Может быть, вы мне не поверите, скажете, что я лицемерю и себя оправдываю, но вот честное слово, мне до смерти Алиханова жалко стало. Я думаю: человек ждет, надеется, уж у него все жилки от нетерпения трясутся, а я ему что – фигу покажу? Нет, думаю, это не по-товарищески, не по-солдатски… Э, думаю, в конце концов – чепуха, одну штучку можно…
Вынул «Беломор», зажег с теми же предосторожностями еще одну спичку и – закурил.
Покурил, накачался дымом и стучу Алиханову – на условном языке, каким мы в засадах между собой переговариваемся: дескать, иди ко мне!.. Он ждать себя не заставил, без труда меня разыскал, заполз под кровать и докурил мою папиросу.
Никогда не забуду, с каким наслаждением он крякал и покашливал… Эх, Алиханов, Алиханов… Не думал я тогда, что эта папироса – последняя в его жизни!

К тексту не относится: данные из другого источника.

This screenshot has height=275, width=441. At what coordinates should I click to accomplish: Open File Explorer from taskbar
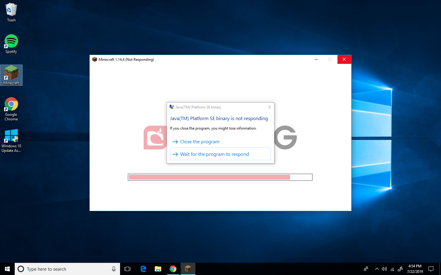[x=158, y=269]
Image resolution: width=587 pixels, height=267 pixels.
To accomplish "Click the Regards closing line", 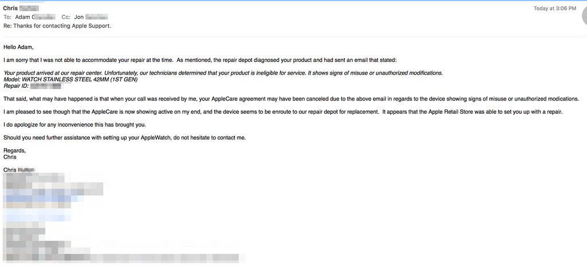I will (x=14, y=150).
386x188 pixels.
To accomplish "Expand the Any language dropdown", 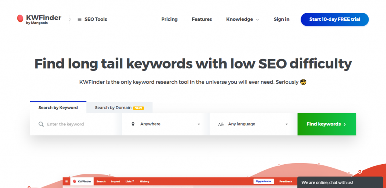I will (253, 124).
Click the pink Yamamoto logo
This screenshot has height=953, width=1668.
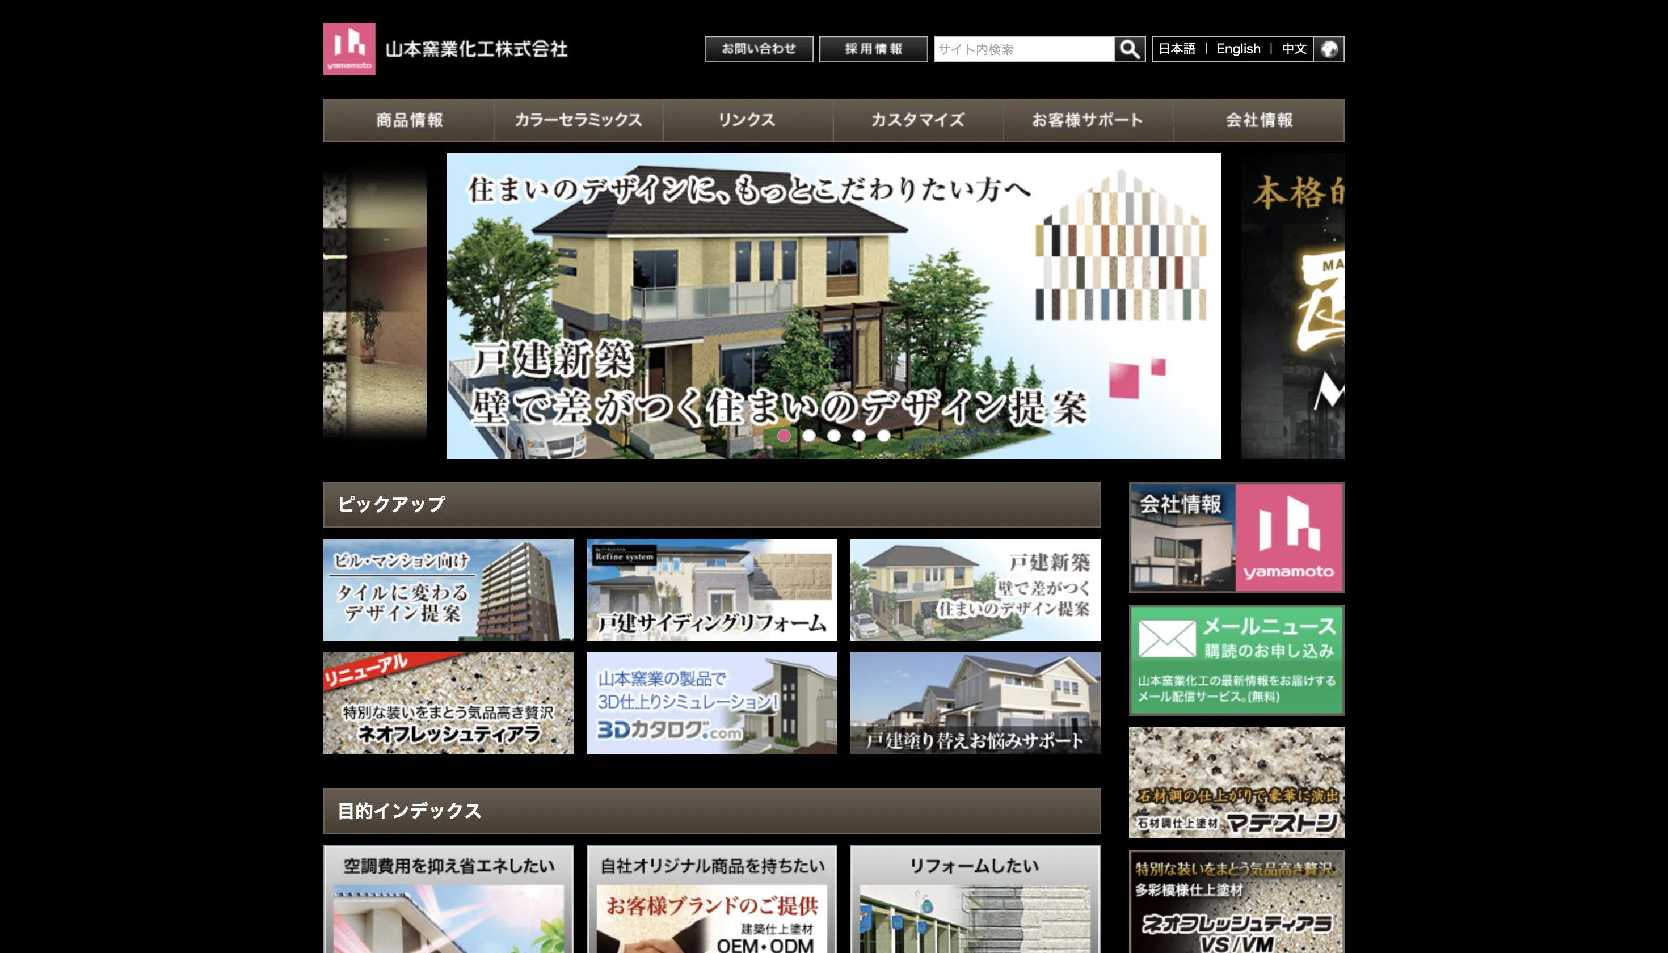(349, 48)
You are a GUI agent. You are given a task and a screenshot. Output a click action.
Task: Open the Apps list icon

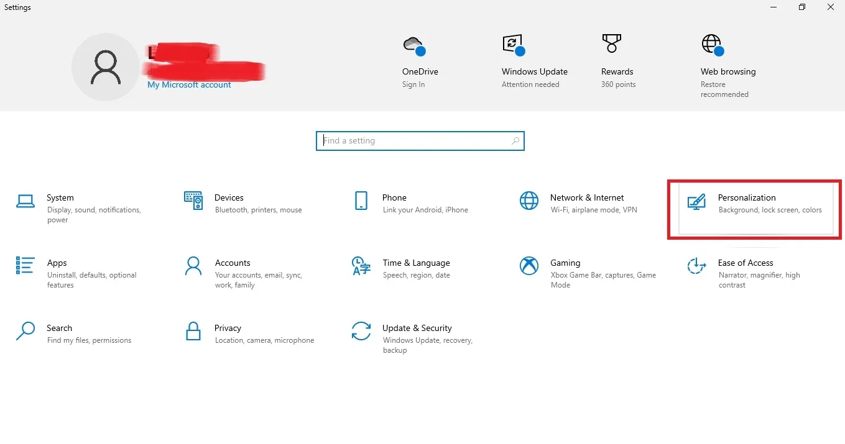(x=25, y=266)
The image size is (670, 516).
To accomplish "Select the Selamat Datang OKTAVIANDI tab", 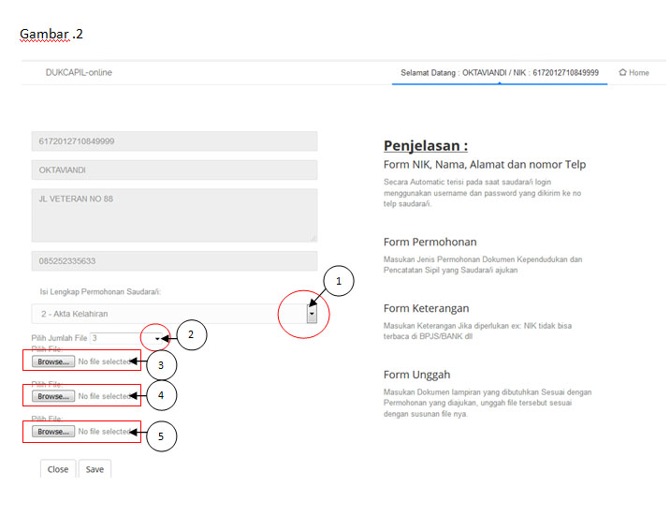I will (499, 73).
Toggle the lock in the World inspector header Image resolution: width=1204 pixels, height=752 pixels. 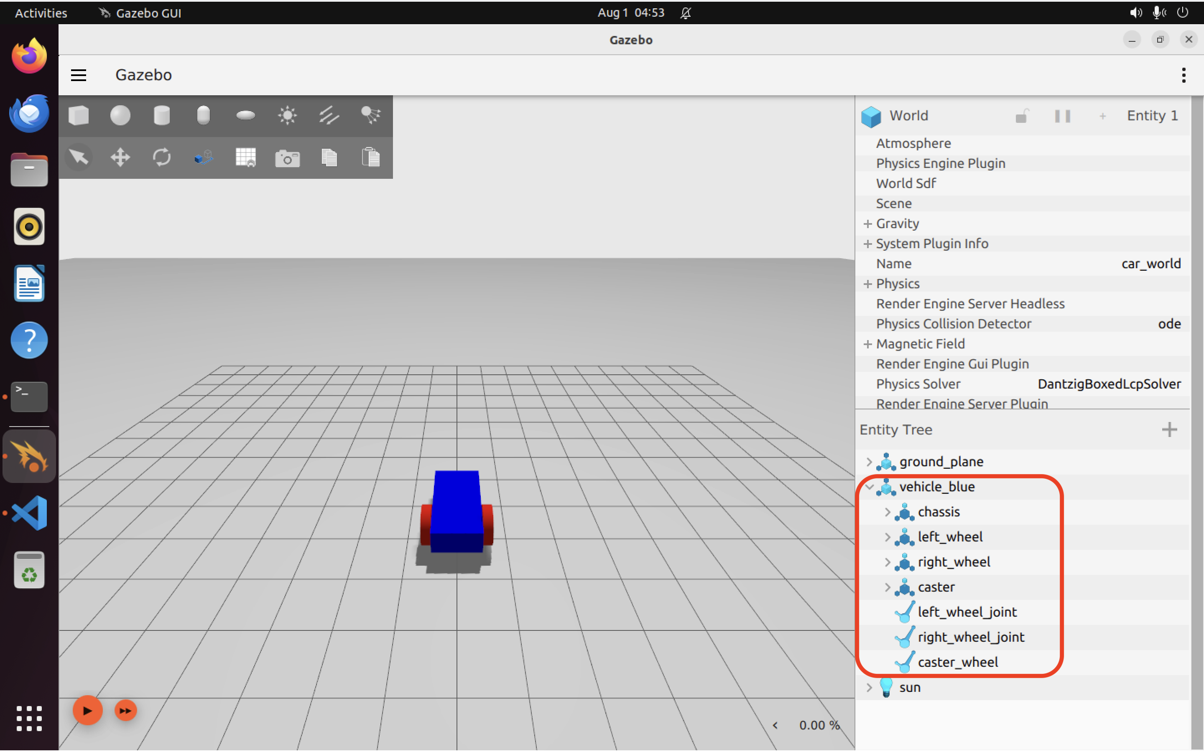(x=1022, y=115)
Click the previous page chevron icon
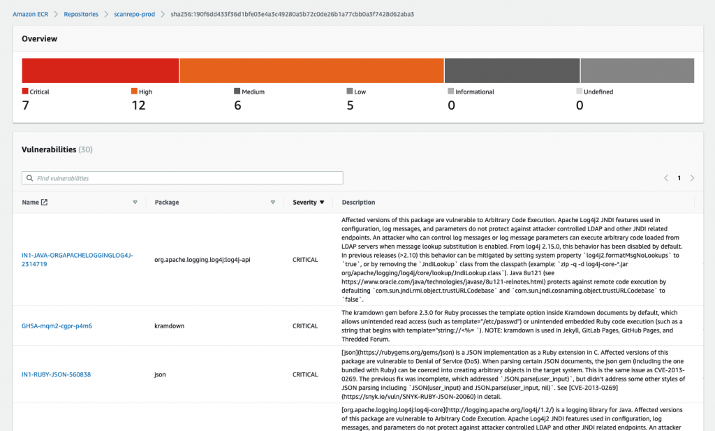Image resolution: width=715 pixels, height=431 pixels. point(665,177)
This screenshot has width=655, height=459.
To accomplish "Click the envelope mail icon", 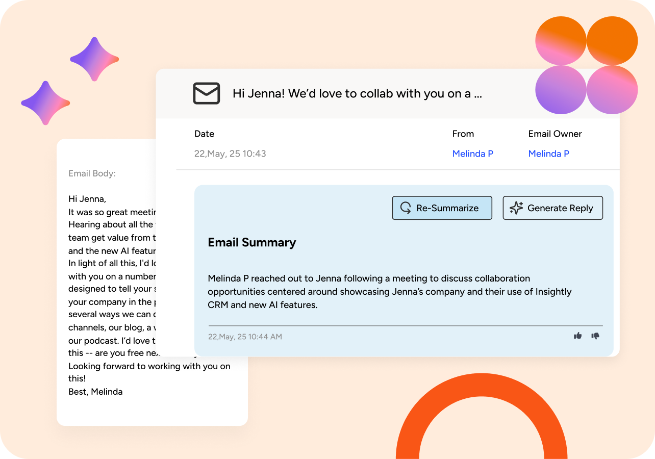I will [x=206, y=93].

Полковник тяжело вздохнул, подумал немного и покачал головой.
– Н-да… Алиханов, я говорю, покурил, затоптал как следует свой окурок, ни слова не сказал, только вздохнул с облегчением и вернулся к себе, за свой шкафик.
И вот опять потекли бесконечные и томительные часы и минуты.
Прошло, вероятно, еще пять или шесть часов. Уж не буду рассказывать, какие меня за это время мысли одолевали.
Одним словом, дело дошло до того, что я решил плюнуть и уходить из засады. Конечно, обидно было, а что же поделаешь? Бывают и не такие неудачи в жизни.
Я дал себе срок: сосчитаю до пяти тысяч и, если ничего не случится, уйду.
Стал я потихоньку считать: раз, два, три… пять… десять… пятнадцать… двадцать…
И вот, представьте, не успел и до одной тысячи сосчитать – слышу во дворе: хлоп! Калитка стукнула.
Я сразу и со счета сбился. И спать мне моментально расхотелось. И голова сразу ясная, как стеклышко, стала.
Слышу, мой Алиханов затвор у своей винтовки легонько потянул, – значит, и он тоже услышал.
Сидим и уж на этот раз и в самом деле дышать боимся. Одними ушами работаем. Слышим, идет кто-то. Остановился. На крыльцо поднимается. Распахнул дверь, вошел, одну только секунду у порога постоял, и вдруг в темноте: бах! бах!.. Пять винтовочных выстрелов. Я как раз в этот момент голову нагнул, к прыжку приготовился, меня по щеке полоснуло… И я даже выстрелить не успел – слышу, дверь уж опять хлопнула.
Все-таки я успел выбежать за ворота и выпустил наугад в темноту несколько пуль. Но это уж так, для очистки совести. Никакого смысла в этом уже не было: Филонова и след простыл.
Ловили его всю ночь. Весь лес прочесали. Все закоулочки обыскали. И не нашли. Как говорится, в воду, подлец, канул.
– А что Алиханов? – перебил полковника мальчик.